Capa do álbum Coisas de Moacir Santos
Moacir Santos (1926 – 2006) completaria 100 anos no domingo, 26 de julho — Foto: Reprodução / Capa do álbum 'Coisas' (1965)

Nascido em Flores (PE), o compositor e arranjador faria 100 anos neste domingo (26/07). Sua trajetória entre o Sertão e o jazz redefine a identidade sonora nacional.

O legado de Moacir Santos é revisitado neste domingo (26/07) em razão do centenário de nascimento do compositor, maestro e multi-instrumentista que elevou a música brasileira ao patamar da vanguarda mundial. A celebração do marco secular, que incluiu homenagens como o 1º Festival Ouro Negro do Pajeú – Festi'Ouro, realizado em Flores (PE), reafirma a importância de um artista que, embora admirado por especialistas, ainda busca o reconhecimento do grande público.

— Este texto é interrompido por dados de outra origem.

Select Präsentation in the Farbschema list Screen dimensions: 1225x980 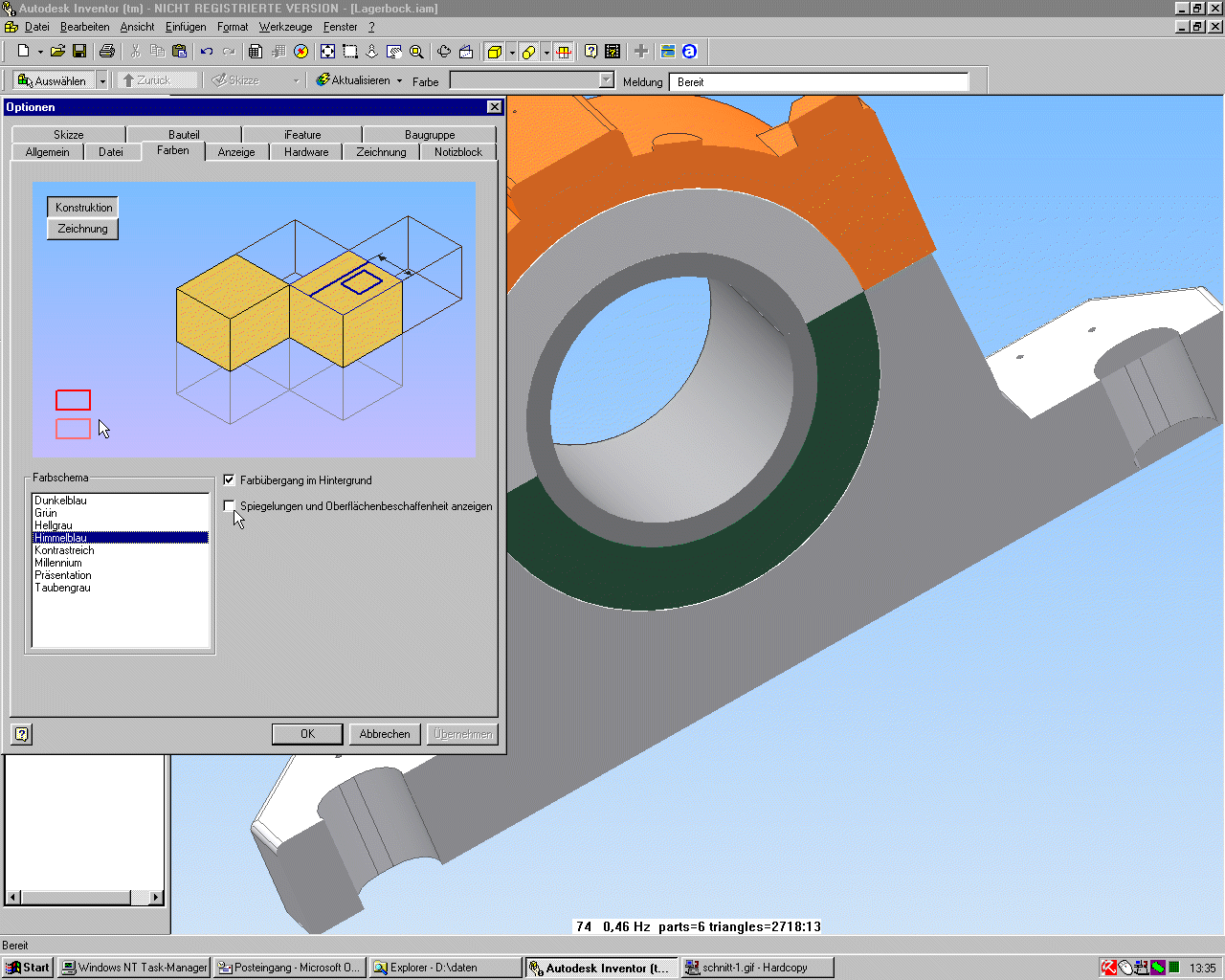(63, 575)
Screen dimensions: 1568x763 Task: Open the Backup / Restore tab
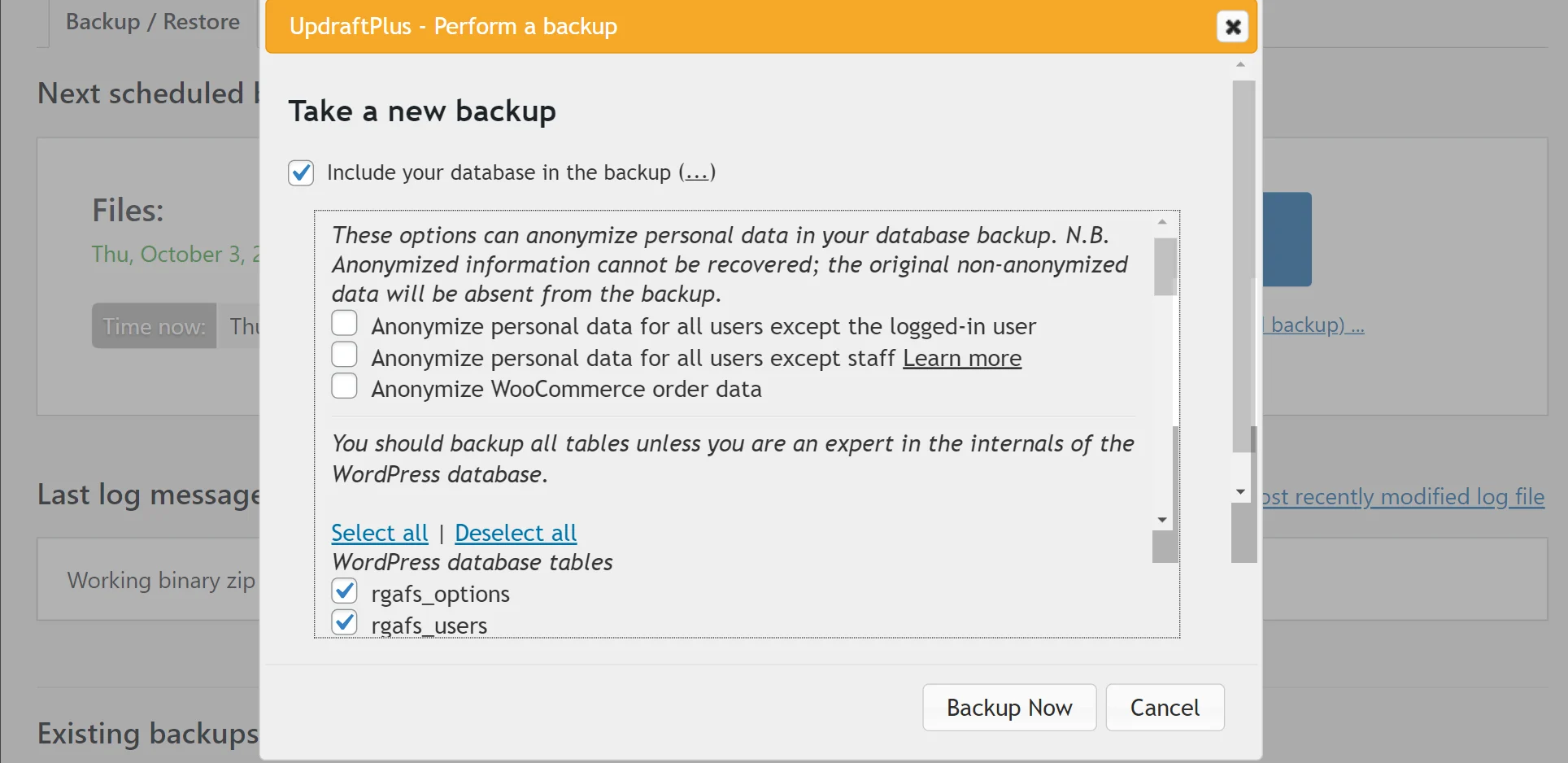click(x=152, y=22)
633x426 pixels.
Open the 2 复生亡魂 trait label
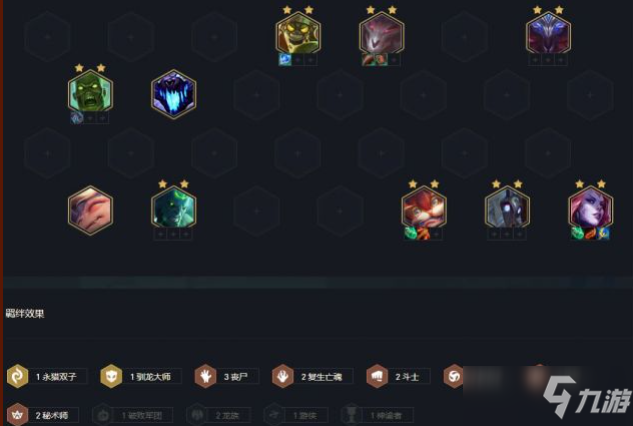322,377
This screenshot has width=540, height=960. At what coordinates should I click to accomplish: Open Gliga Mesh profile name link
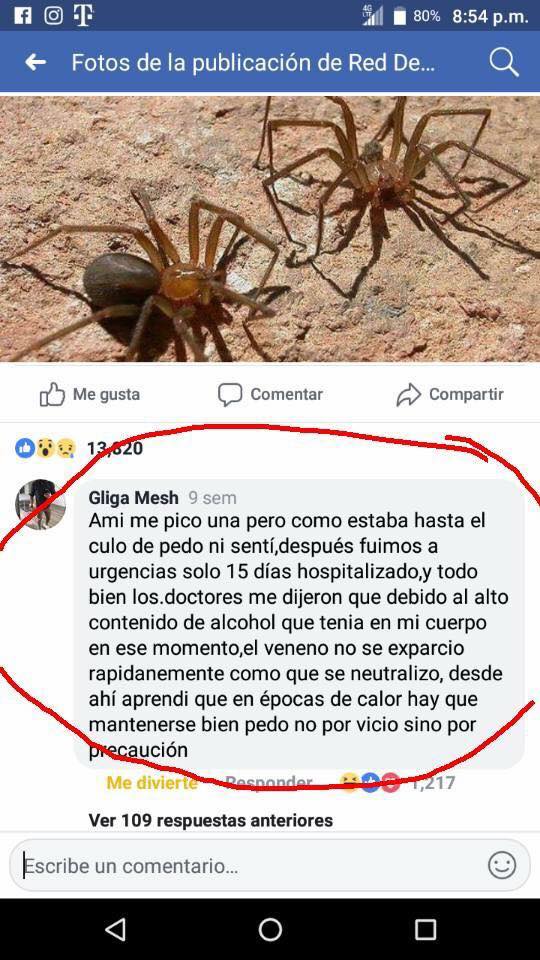click(x=133, y=498)
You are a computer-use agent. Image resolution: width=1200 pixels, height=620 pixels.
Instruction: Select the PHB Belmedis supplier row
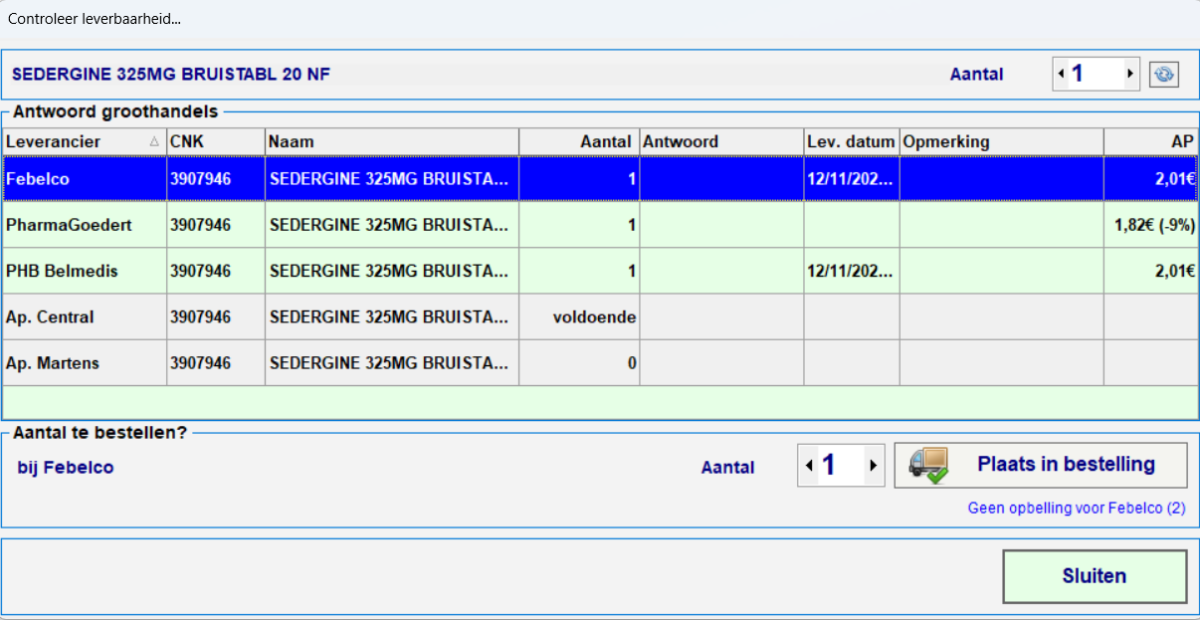click(85, 271)
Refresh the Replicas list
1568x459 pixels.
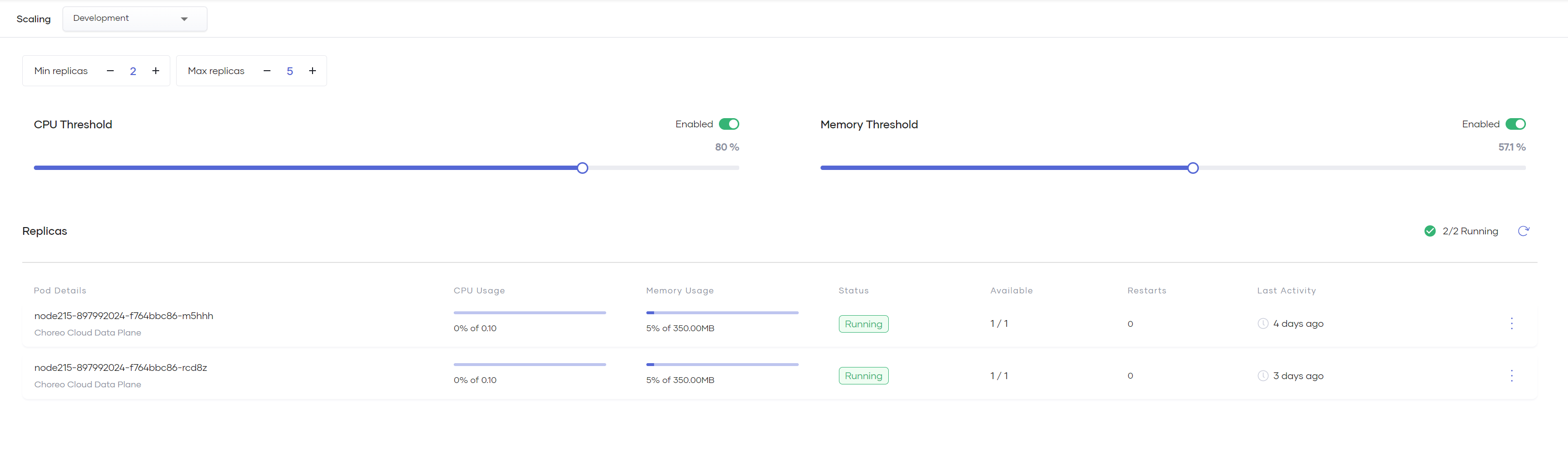1523,231
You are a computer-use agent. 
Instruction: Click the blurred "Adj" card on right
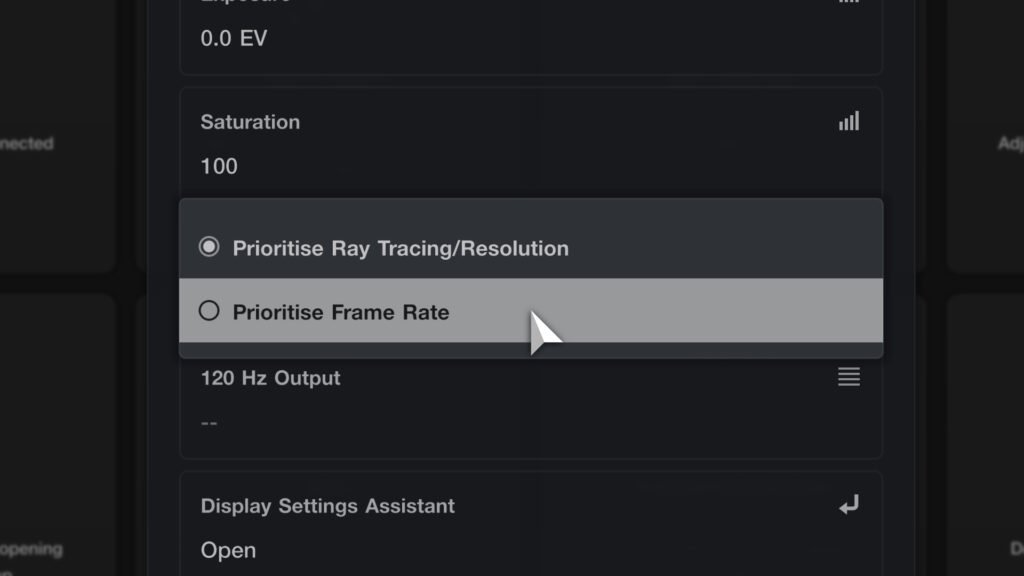point(1009,144)
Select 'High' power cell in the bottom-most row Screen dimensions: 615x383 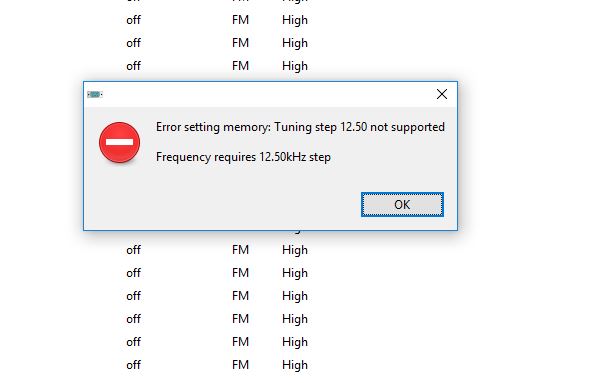[295, 365]
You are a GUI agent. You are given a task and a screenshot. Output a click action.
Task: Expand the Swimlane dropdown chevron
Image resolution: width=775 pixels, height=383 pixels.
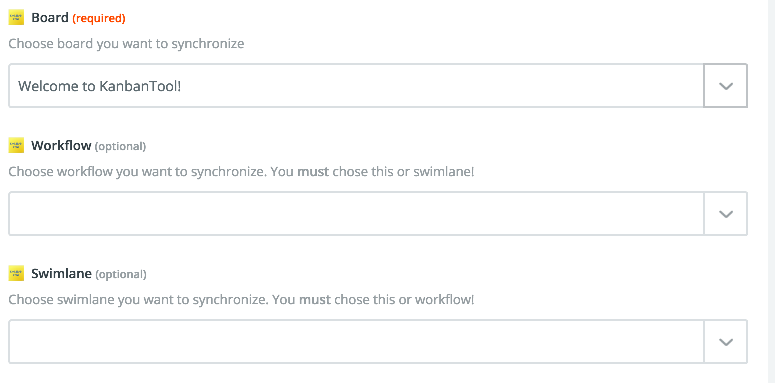[725, 341]
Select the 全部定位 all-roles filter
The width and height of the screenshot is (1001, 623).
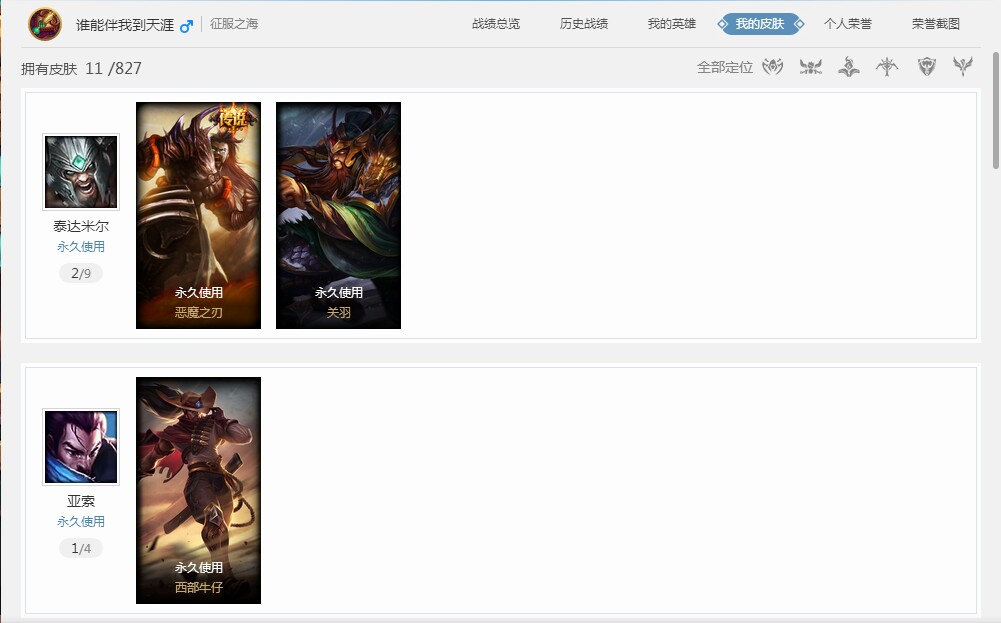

A origem de Moacir Santos remonta ao dia 26 de julho de 1926, em Flores (PE), no coração do Sertão do Pajeú. Foi a partir da vivência naquela terra semiárida que o músico começou a lapidar o que chamava de "ouro negro" da sonoridade brasileira. Sua formação passou pelas bandas filarmônicas locais, consolidou-se na Rádio Nacional, no Rio de Janeiro (RJ), durante a década de 1950, e culminou em uma trajetória internacional nos EUA, onde faleceu em 6 de agosto de 2006, em Pasadena, Califórnia.

O reconhecimento artístico de Moacir Santos ultrapassa fronteiras técnicas. Arquiteto do álbum "Coisas" (1965), ele foi imortalizado nos versos de Vinicius de Moraes no "Samba da benção". A capacidade de Santos de fundir ritmos, transitando entre a ancestralidade da África e a liberdade do jazz, criou um alicerce único que integrou baião, maracatu e samba à erudição das grandes orquestras.

Sua influência atravessou gerações, sendo aluno de mestres como Hans-Joachim Koellreuter e Cesar Guerra-Peixe, e mentor de nomes fundamentais como Baden Powell e João Donato. O centenário não apenas celebra uma biografia, mas convida à redescoberta de um patrimônio cultural que, ao amalgamar diferentes gêneros, provou que a música brasileira é, por natureza, universal.